> [WHAT TO DO] List each line below that contains the string "size". Case counts.

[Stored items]
* * * * * * *

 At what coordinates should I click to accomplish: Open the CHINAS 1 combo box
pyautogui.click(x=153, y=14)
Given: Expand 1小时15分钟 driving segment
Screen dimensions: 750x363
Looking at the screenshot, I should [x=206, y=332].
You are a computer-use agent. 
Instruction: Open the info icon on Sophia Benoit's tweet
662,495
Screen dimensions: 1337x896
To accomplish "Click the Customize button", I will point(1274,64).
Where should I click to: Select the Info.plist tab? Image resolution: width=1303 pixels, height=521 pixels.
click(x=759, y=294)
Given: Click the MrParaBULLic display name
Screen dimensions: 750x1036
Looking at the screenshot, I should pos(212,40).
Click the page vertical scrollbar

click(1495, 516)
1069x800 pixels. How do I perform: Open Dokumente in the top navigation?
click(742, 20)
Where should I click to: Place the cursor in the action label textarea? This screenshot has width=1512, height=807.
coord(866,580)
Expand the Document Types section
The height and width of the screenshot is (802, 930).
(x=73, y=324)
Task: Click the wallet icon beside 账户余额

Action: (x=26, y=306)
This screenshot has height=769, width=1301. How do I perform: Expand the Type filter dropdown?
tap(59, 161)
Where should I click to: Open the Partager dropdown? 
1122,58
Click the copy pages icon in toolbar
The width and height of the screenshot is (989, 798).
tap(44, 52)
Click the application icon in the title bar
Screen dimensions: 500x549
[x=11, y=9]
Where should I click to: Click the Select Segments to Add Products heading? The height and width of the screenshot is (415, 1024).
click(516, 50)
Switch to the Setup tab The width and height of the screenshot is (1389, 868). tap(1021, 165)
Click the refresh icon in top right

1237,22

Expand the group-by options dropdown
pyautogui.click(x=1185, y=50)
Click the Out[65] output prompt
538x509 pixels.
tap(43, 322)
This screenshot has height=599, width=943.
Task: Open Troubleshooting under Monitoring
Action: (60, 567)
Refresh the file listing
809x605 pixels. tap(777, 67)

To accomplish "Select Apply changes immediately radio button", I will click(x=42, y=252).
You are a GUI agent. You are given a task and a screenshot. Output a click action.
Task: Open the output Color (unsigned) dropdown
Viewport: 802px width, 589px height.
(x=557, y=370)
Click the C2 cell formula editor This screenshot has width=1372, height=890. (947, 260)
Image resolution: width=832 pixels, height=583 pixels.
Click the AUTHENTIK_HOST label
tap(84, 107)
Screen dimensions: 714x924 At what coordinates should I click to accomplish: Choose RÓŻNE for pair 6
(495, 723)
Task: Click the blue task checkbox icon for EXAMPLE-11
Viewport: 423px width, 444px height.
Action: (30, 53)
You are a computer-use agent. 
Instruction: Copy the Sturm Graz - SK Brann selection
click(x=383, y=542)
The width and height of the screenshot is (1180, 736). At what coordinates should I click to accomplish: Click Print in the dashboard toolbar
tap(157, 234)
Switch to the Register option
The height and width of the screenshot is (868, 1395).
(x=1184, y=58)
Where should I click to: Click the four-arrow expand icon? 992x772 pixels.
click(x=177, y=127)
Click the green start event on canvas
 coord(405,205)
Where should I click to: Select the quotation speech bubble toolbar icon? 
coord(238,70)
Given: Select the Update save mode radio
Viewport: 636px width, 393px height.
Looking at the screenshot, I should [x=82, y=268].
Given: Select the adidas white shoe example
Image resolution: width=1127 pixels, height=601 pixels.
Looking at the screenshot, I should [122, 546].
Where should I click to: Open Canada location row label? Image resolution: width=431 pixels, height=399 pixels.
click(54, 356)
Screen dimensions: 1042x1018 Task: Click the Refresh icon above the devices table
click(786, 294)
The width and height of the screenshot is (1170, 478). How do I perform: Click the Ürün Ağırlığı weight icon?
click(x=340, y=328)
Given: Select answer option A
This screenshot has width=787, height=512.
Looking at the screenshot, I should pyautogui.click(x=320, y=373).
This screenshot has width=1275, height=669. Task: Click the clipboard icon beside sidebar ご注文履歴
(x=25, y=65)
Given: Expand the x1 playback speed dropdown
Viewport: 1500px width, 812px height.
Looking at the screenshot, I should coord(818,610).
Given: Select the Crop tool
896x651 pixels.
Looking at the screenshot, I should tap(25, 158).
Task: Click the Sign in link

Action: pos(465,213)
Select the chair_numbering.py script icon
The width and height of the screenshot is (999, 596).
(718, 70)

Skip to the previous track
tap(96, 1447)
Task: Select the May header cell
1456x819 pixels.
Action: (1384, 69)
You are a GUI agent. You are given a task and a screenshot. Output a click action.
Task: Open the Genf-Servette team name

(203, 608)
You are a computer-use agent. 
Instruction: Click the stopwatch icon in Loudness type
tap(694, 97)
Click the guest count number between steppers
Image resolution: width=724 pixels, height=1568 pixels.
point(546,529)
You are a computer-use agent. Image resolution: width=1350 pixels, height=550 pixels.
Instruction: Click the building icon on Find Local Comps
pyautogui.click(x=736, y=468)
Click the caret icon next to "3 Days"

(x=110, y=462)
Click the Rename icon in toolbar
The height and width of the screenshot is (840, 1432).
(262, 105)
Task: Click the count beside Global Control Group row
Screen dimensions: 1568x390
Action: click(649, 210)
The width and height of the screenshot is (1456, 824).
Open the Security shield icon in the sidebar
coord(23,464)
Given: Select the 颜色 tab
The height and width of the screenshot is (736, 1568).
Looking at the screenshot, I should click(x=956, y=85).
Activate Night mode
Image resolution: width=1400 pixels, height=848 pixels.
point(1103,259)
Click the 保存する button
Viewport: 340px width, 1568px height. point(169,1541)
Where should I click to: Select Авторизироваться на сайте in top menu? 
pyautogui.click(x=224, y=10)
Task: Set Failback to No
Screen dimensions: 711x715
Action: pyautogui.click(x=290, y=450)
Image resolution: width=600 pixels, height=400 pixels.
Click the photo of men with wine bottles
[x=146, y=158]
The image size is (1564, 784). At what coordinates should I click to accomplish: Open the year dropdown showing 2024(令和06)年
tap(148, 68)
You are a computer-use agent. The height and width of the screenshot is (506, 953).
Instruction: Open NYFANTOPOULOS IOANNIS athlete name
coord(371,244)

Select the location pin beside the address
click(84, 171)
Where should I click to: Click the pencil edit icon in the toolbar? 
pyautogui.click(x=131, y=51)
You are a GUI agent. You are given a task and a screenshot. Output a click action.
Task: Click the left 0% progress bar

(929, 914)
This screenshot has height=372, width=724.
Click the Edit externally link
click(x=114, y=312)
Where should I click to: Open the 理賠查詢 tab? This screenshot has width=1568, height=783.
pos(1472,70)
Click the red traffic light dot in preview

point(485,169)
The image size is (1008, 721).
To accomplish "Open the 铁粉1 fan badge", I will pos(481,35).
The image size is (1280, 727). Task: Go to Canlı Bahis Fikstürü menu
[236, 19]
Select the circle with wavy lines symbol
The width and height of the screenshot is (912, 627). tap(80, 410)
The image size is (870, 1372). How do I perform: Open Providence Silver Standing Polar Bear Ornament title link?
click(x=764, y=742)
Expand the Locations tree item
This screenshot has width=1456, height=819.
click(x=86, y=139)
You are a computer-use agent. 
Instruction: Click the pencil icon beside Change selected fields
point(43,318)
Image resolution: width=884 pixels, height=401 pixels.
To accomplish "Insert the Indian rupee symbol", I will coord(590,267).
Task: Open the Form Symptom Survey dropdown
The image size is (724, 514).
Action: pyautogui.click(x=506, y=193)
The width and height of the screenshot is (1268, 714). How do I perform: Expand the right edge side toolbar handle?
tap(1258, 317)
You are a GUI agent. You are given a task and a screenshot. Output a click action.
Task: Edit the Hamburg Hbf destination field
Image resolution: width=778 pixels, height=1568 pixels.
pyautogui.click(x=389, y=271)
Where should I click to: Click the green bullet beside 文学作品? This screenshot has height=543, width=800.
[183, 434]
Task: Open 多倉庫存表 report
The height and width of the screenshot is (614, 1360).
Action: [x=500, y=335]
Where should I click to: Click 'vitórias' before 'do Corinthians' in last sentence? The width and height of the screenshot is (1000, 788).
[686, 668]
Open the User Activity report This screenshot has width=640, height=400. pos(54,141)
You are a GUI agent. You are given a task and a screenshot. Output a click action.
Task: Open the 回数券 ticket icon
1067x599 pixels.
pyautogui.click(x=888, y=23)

* * * * * * *

> [OUTPUT BELOW]
The image size is (1564, 784). At what coordinates should I click to accomplish: Open the year dropdown showing 2024(令和06)年
The image size is (1008, 721).
The image size is (1280, 727). Task: Go to Canlı Bahis Fikstürü menu
The image size is (870, 1372). How do I perform: Open Providence Silver Standing Polar Bear Ornament title link?
The image size is (724, 514).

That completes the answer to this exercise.